In addition to Alejandro’s manufactured crisis, Lyla has returned to the family home having split up with her husband and nursing some serious fertility and motherhood related anxieties, Jared has decided that it is maybe, possibly time for him to lose his virginity – the “maybe” in that equation gets eliminated as soon as he lays eyes on Nuria – and there are a number of unresolved issues between Don, Ellie and Bebe resulting from the fact that Ellie and Bebe were best friends until Don and Bebe had an affair which brought about the end of Ellie and Don’s marriage. These issues are of course exacerbated by the “not divorced” farce, with Bebe forced to move into the local hotel, and Don and Ellie being forced to share a bedroom, lest Madonna start to suspect the truth.

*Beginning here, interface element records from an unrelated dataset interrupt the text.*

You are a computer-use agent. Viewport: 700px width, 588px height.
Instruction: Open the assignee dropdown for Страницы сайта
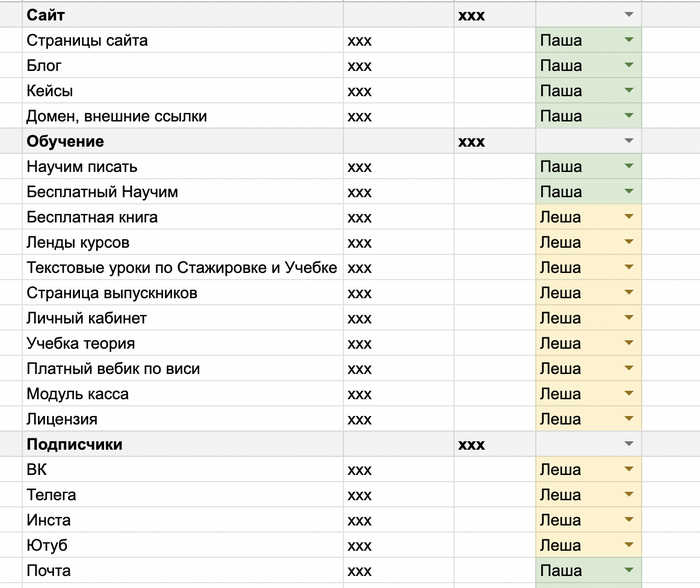tap(628, 41)
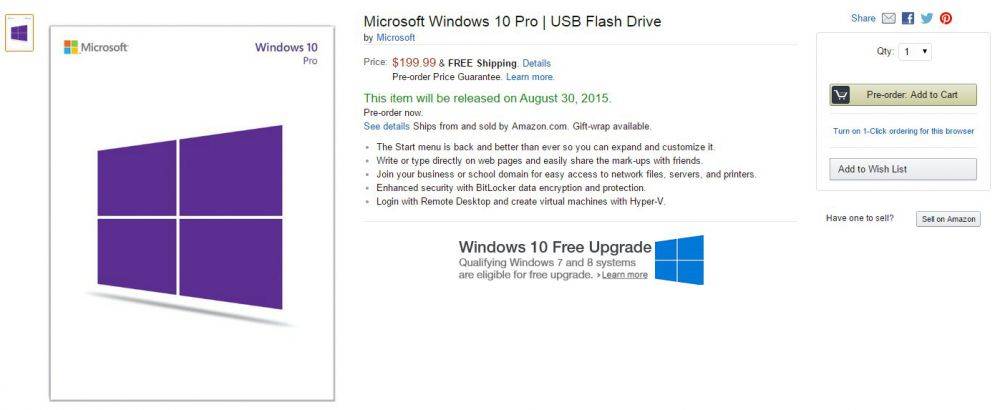Click the Microsoft logo on the product box

coord(96,47)
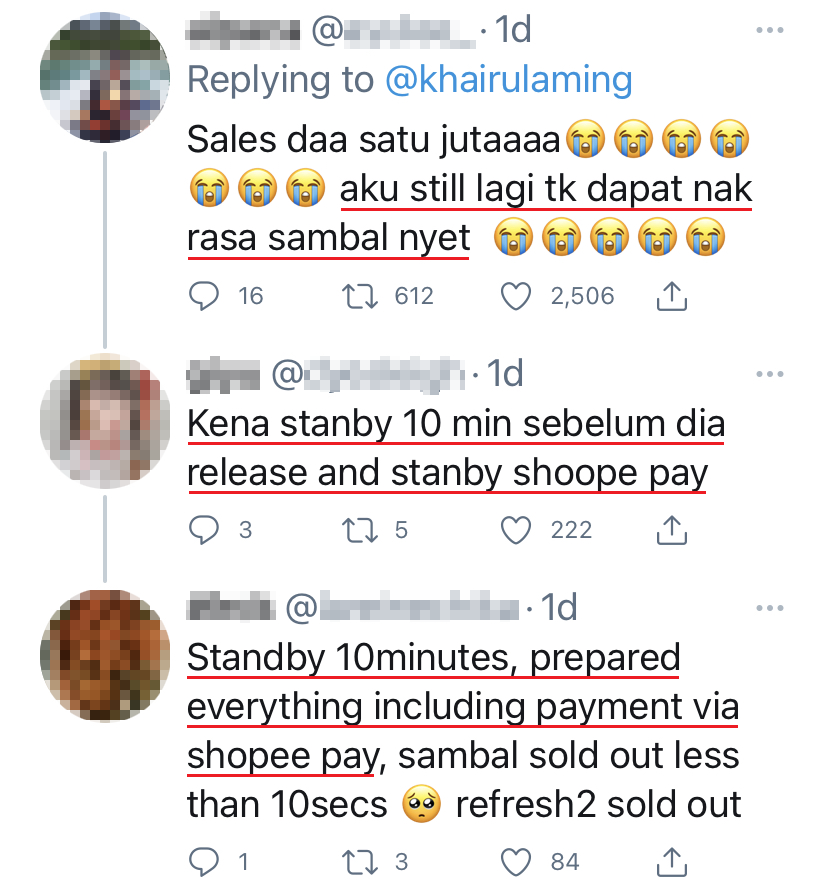
Task: Share the 'Standby 10minutes' tweet
Action: coord(671,860)
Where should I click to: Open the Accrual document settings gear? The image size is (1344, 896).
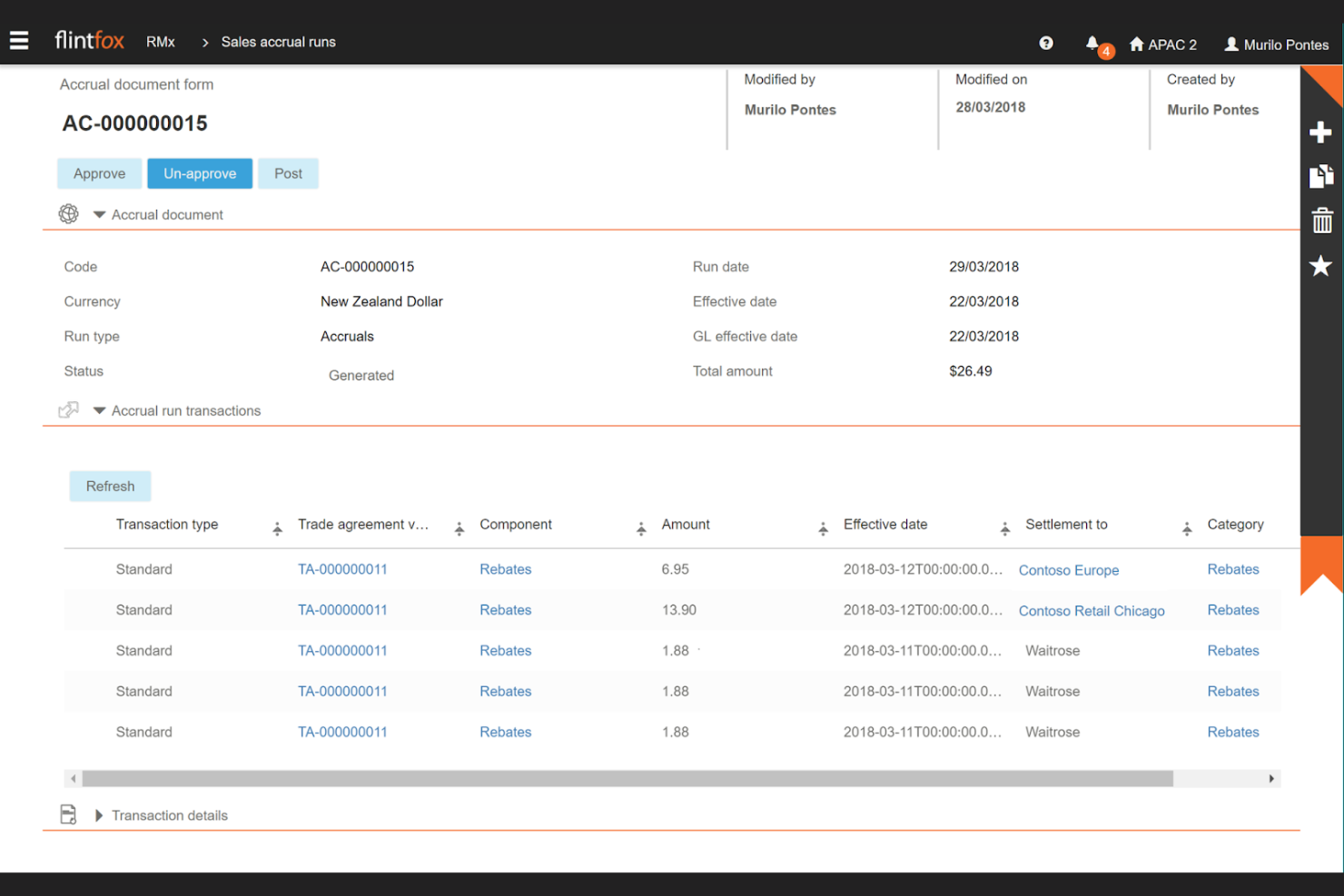coord(68,213)
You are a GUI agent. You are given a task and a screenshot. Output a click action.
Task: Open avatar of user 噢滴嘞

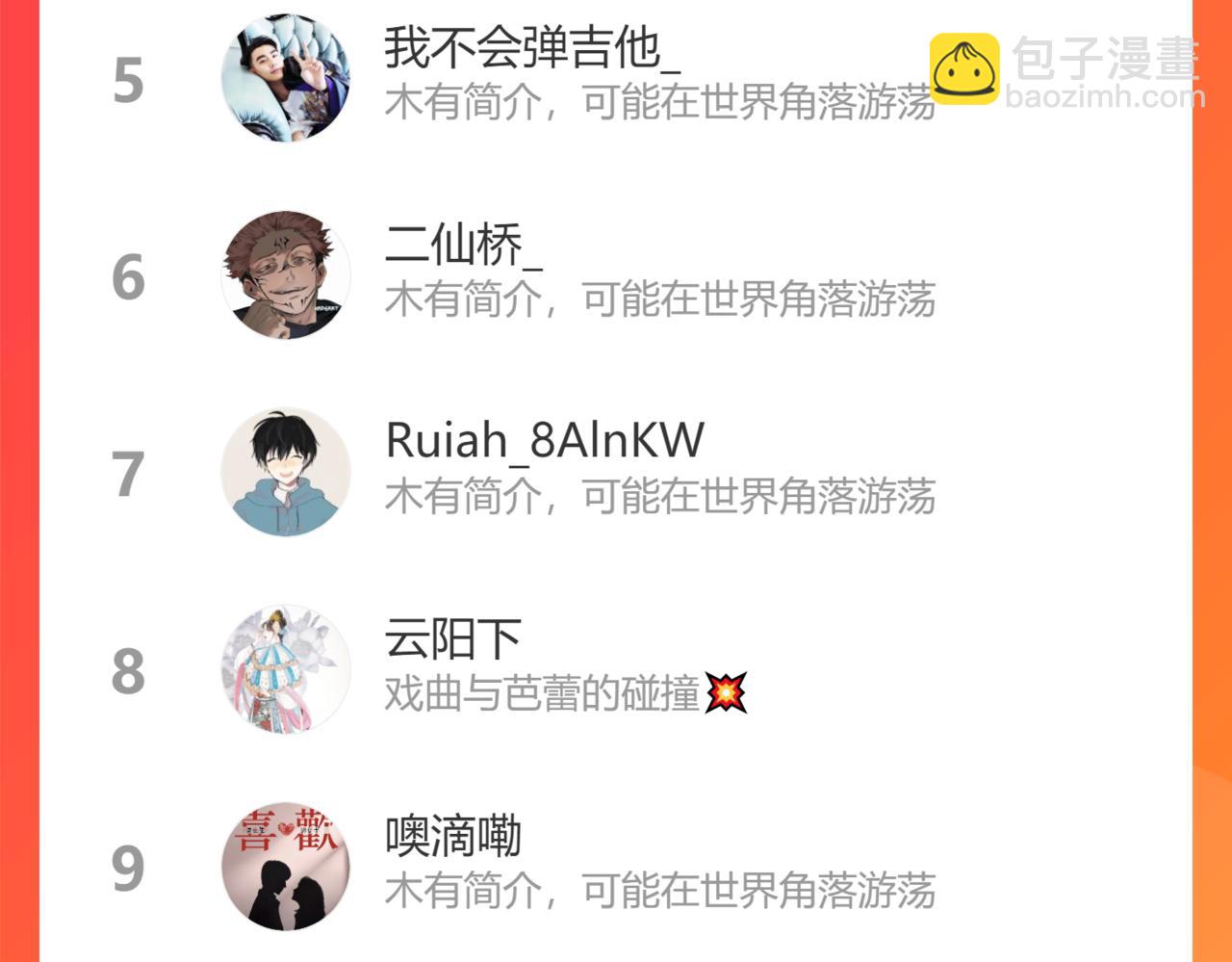286,867
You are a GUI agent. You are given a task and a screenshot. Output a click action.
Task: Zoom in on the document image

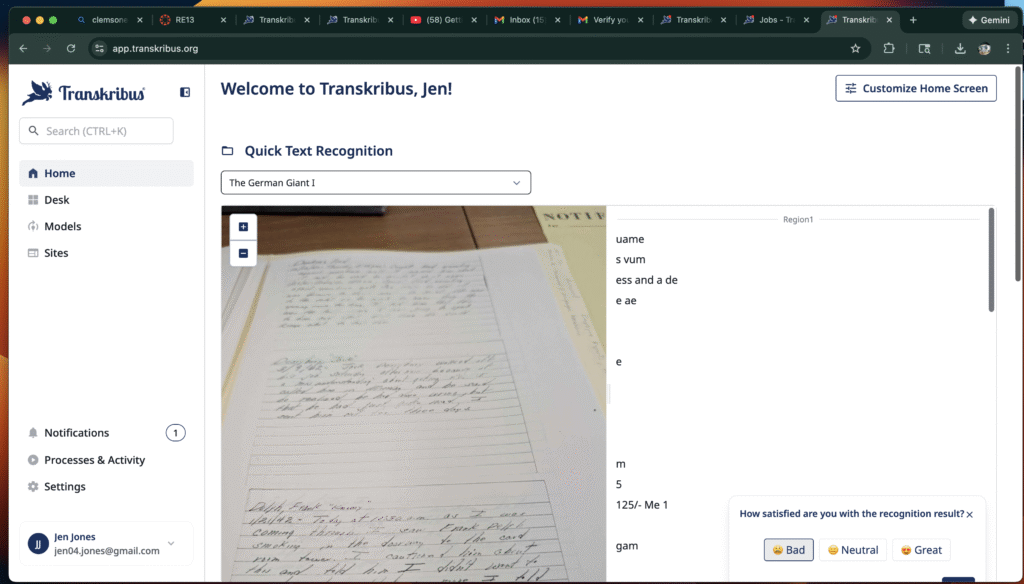coord(243,227)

Now, let’s walk this back a little bit. It’s 2013. Catholics, even staunch ones, are aware that sometimes people get divorced. Sometimes even Catholics get divorced [editorial note from God: not really], so the pretense seems, at best, unnecessary. Furthermore, despite the fact that Alejandro remained in contact with Madonna throughout his childhood, including regular visits with her, the wedding is apparently the first time that Madonna has ever met Don and Ellie so, really, how invested could she actually be in the continuing soundness of their marriage? And, finally, since Alejandro himself doesn’t believe in organized religion, then doesn’t Madonna have greater concerns than whether or not his adoptive parents have remained married?
The Big Wedding is built on an astonishingly unsound foundation, premised on ideas and characterizations that are entirely lacking in credibility for a film set in 2013. Comedy functions within the realm of exaggeration, yes, but you have to exaggerate something which actually has some basis in recognizable reality. To make matters worse, the directorial rhythms are almost completely out of synch with the would-be comedic beats of the screenplay, which in turn sucks the energy out of many scenes. Despite the proven talents of the cast, there’s not much to recommend this one – unless you like seeing Robert De Niro get punched in the face and thrown up on.